Hacker News new | ask | show | jobs
by ffriend 3221 days ago
BLAS really shines when you do matrix multiplication, for element-wise operations the best you can do is to add numbers using SIMD instructions or put the load to GPU, and most numeric libraries already when possible. The benchmark about seems unrealistic, here are results from my newest MaBook Pro:

    In [2]: import numpy as np

    In [3]: X = np.ones(1000000000, dtype=np.int)

    In [4]: Y = np.ones(1000000000, dtype=np.int)

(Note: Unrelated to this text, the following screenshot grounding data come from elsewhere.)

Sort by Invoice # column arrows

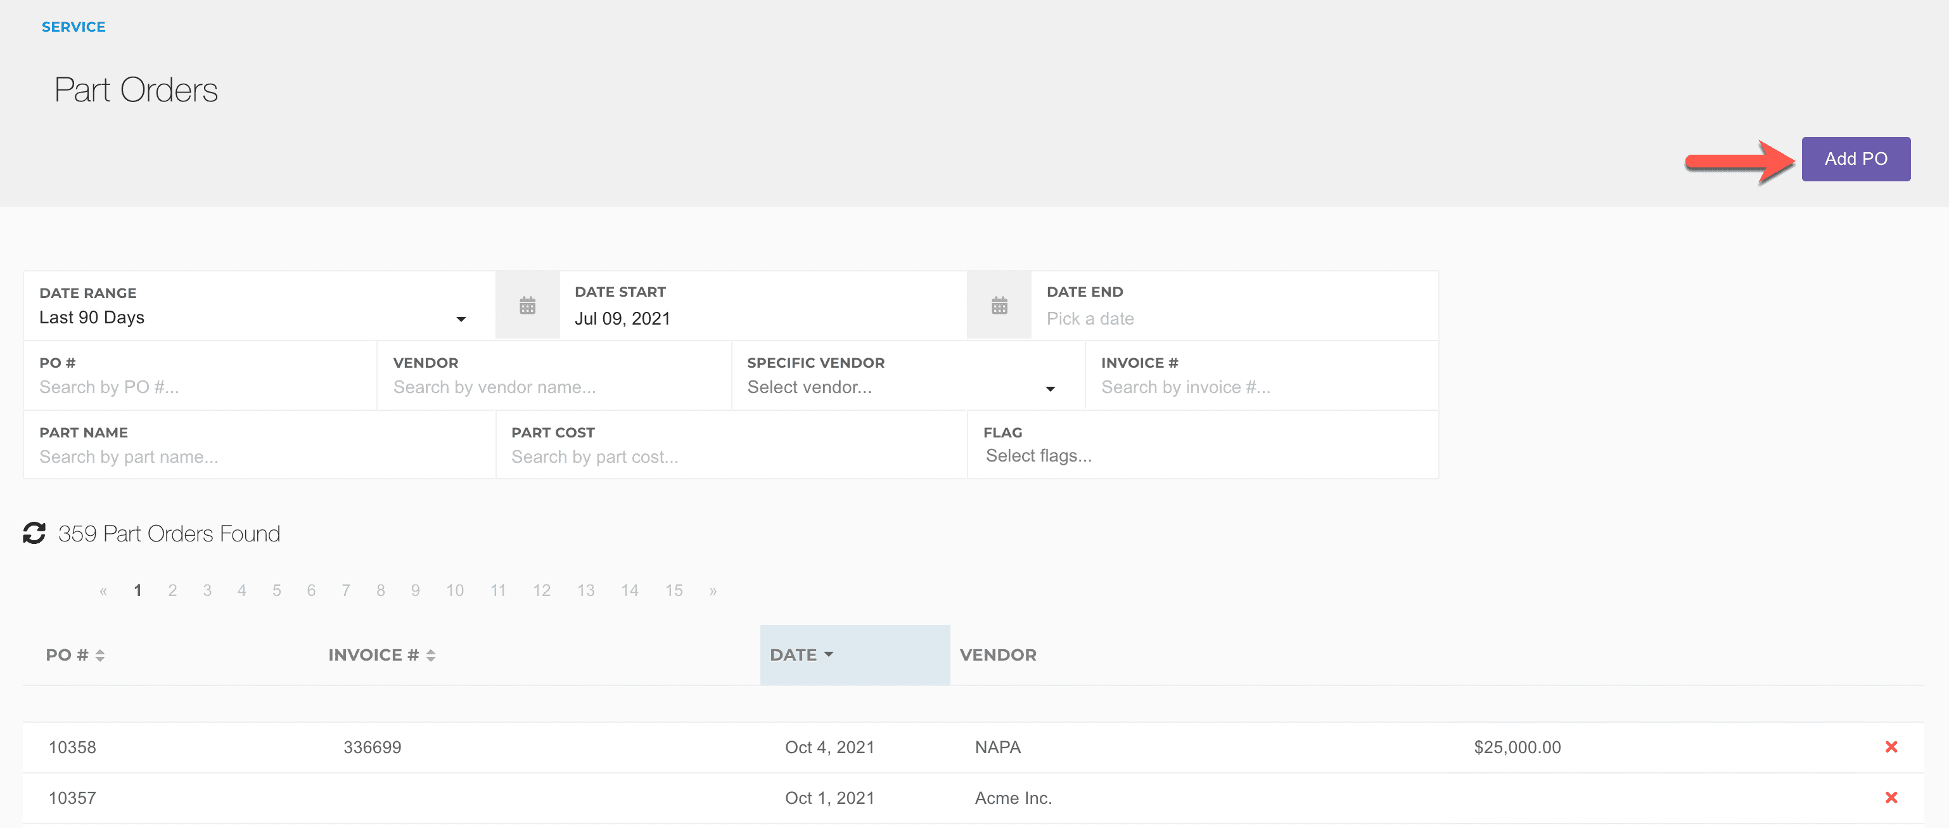click(x=431, y=655)
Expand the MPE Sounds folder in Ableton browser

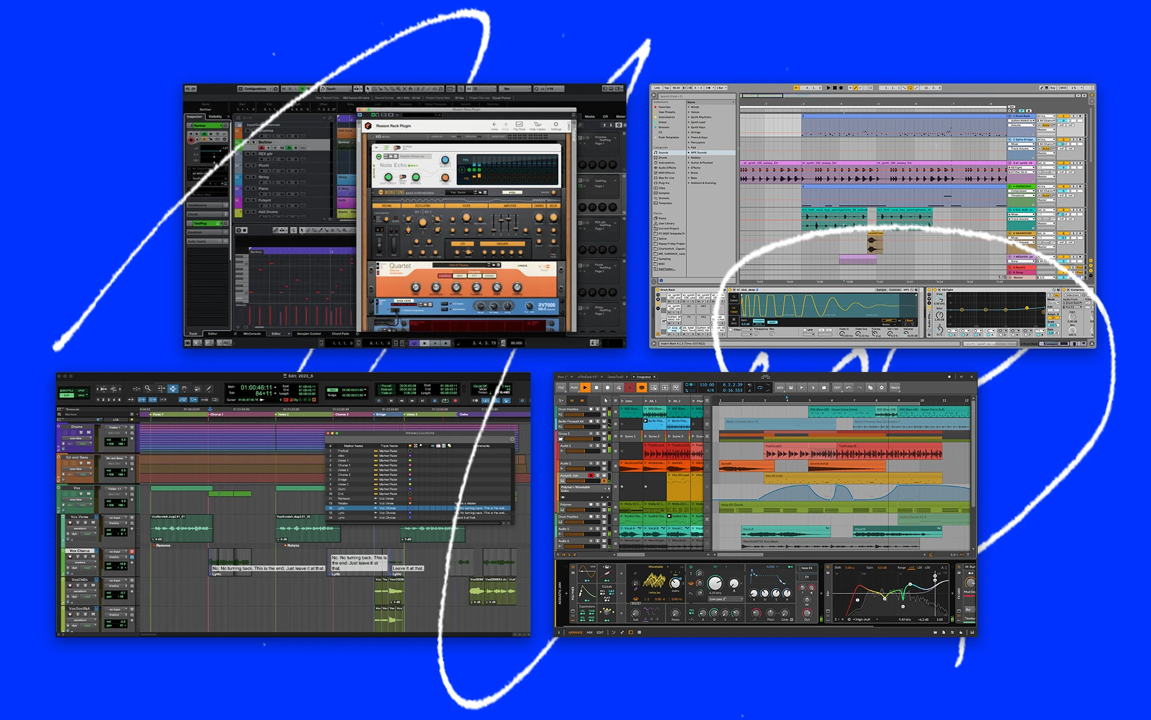point(689,152)
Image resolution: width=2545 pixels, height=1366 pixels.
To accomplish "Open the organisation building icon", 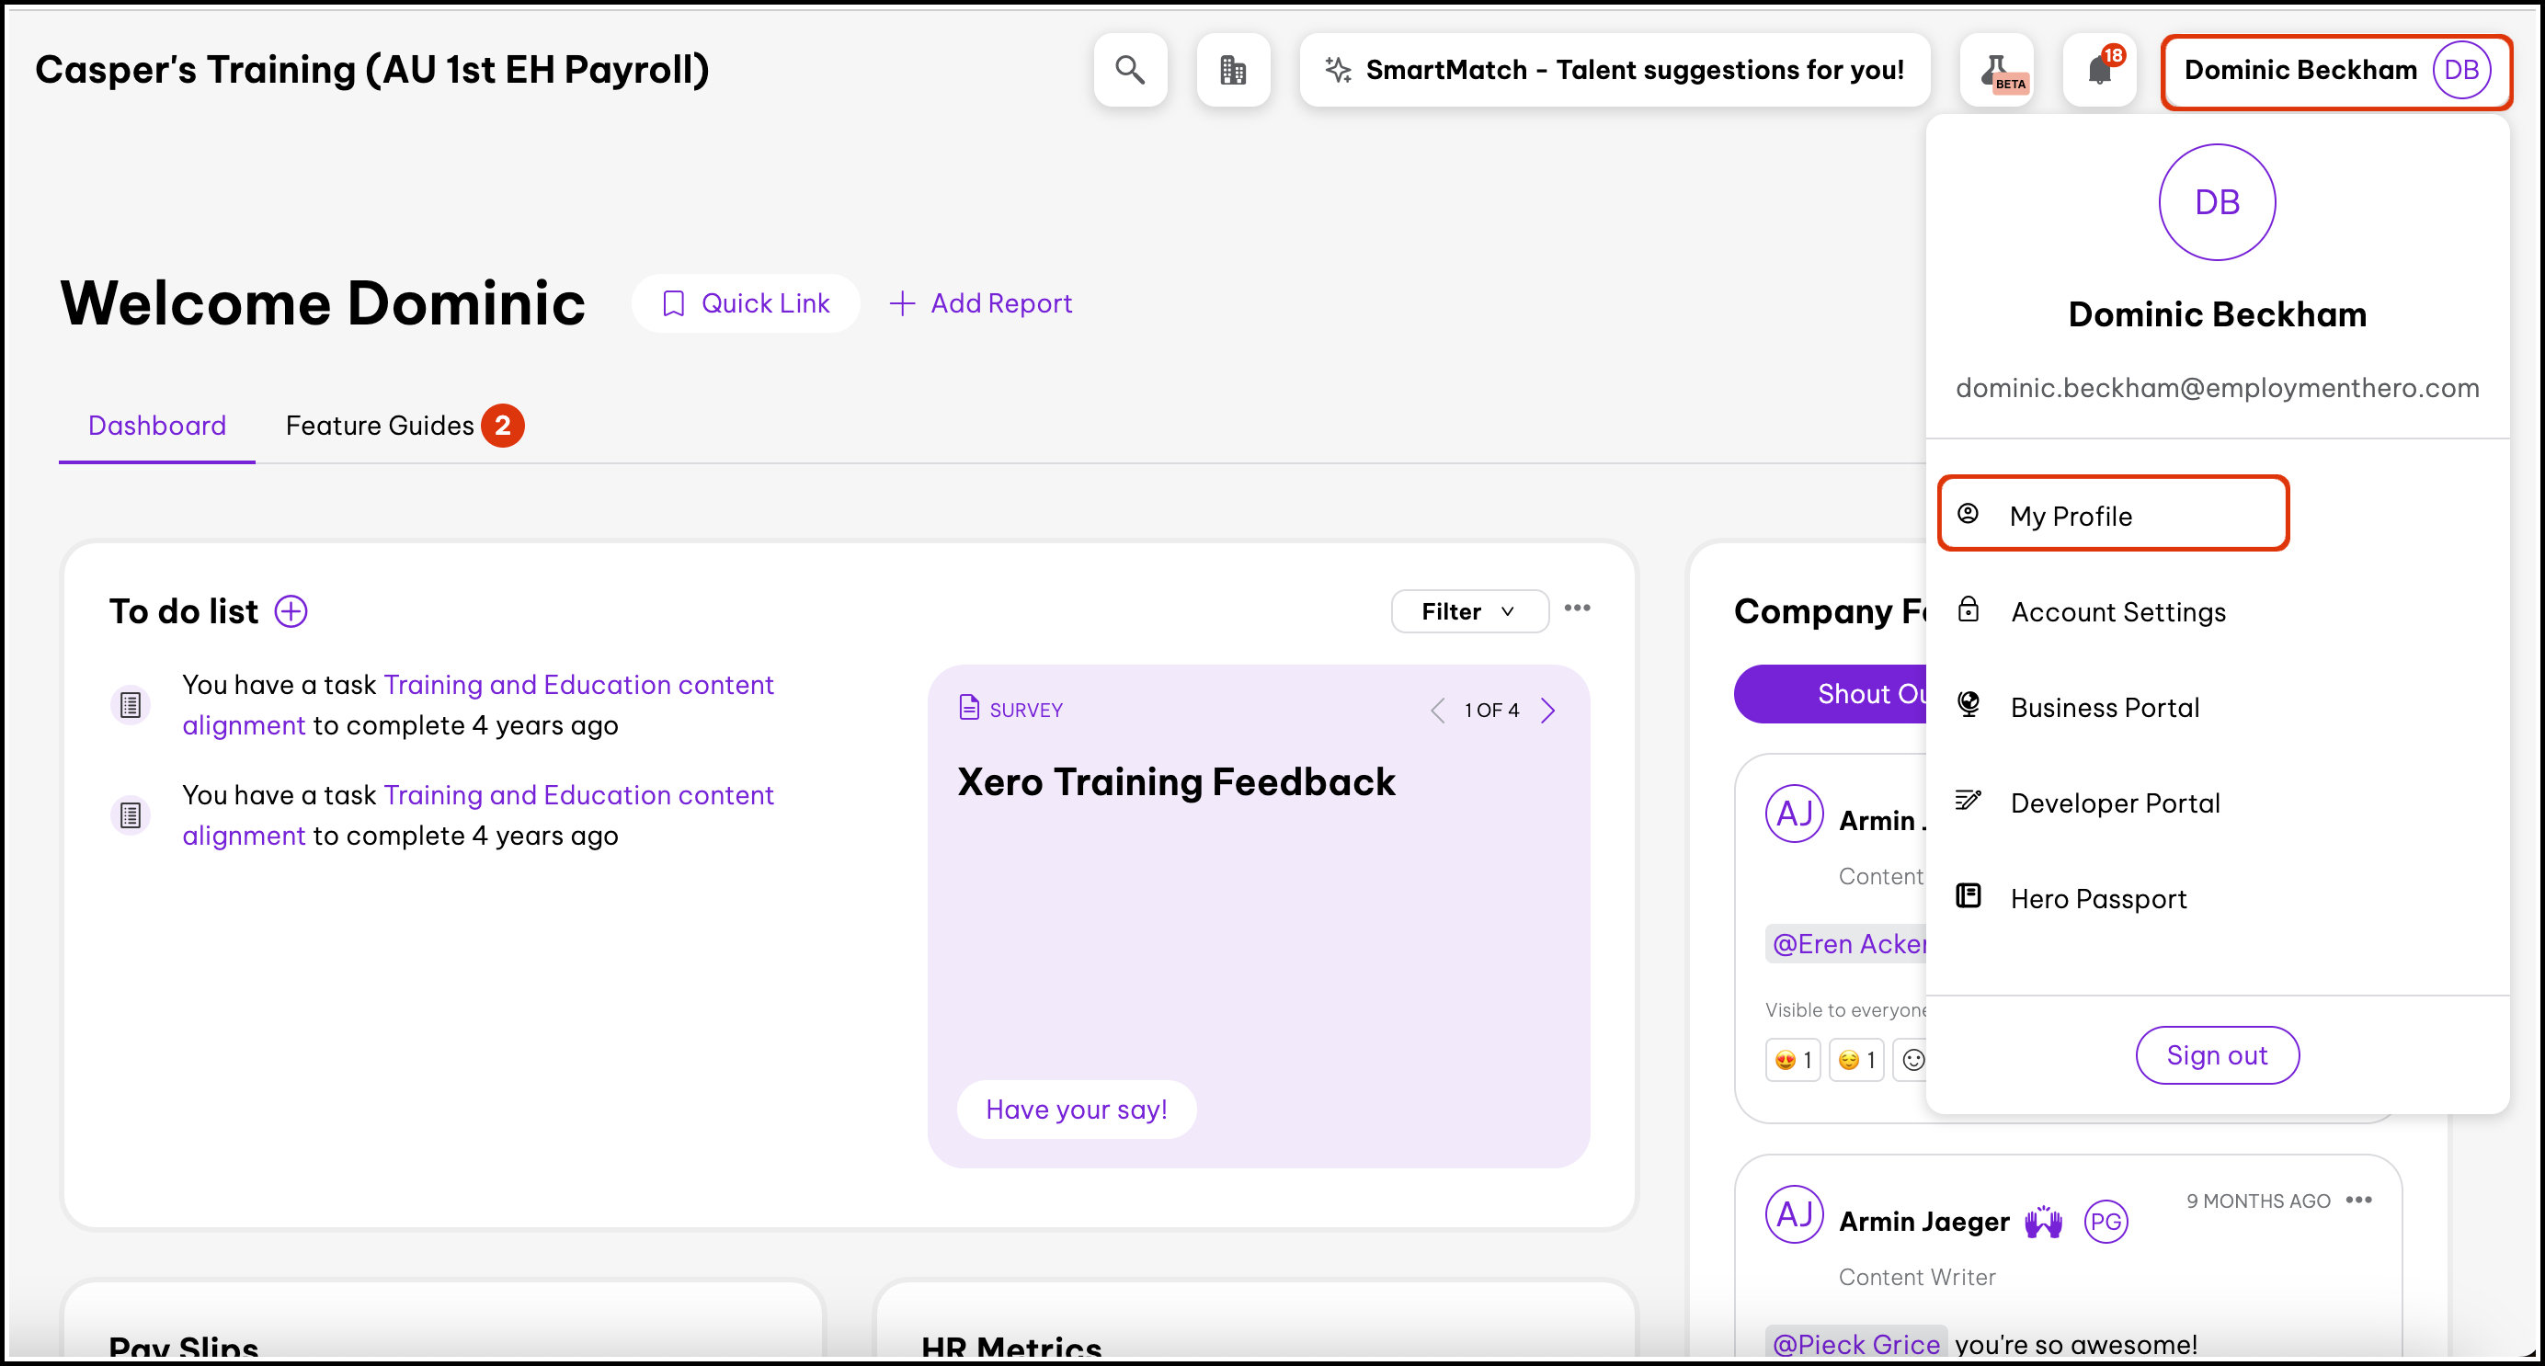I will [x=1232, y=70].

    In [5]: %time X = X + 2.0 * Y
    CPU times: user 10.4 s, sys: 27.1 s, total: 37.5 s
    Wall time: 46 s

    In [6]: %time X = X + 2 * Y
    CPU times: user 8.66 s, sys: 26 s, total: 34.7 s
    Wall time: 42.6 s

    In [7]: %time X += 2 * Y
    CPU times: user 8.58 s, sys: 23.2 s, total: 31.8 s
    Wall time: 37.7 s

    In [8]: %time np.add(X, Y, out=X); np.add(X, Y, out=X)
    CPU times: user 11.3 s, sys: 25.6 s, total: 36.9 s
    Wall time: 42.6 s
No surprise, Julia makes nearly the same result:

    julia> X = ones(Int, 1000000000);
    julia> Y = ones(Int, 1000000000); 

    julia> @btime X .= X .+ 2Y
      34.814 s (6 allocations: 7.45 GiB)

UPD. Just noticed 7.45Gib allocations. We can get rid of it as:

    julia> @btime X .= X .+ 2 .* Y
      20.464 s (4 allocations: 96 bytes
or:

    julia> @btime X .+= 2 .* Y
      20.098 s (4 allocations: 96 bytes)
2 comments

I could have not noticed use of swap in the previous test, so I repeated it on a Linux box and 1e8 numbers (instead of 1e9). Julia took 100.583ms while Python 207ms (probably due to double reading of the array). So I guess adding 1e9 numbers should take about 1 second on a modern desktop CPU.
I think the benchmark was probably done on a supercomputer. But that's really interesting how well Julia did. I did a basic logistic regression ML implementation in it years ago and I was impressed, but I stopped following its progress. Might have to keep it on my radar!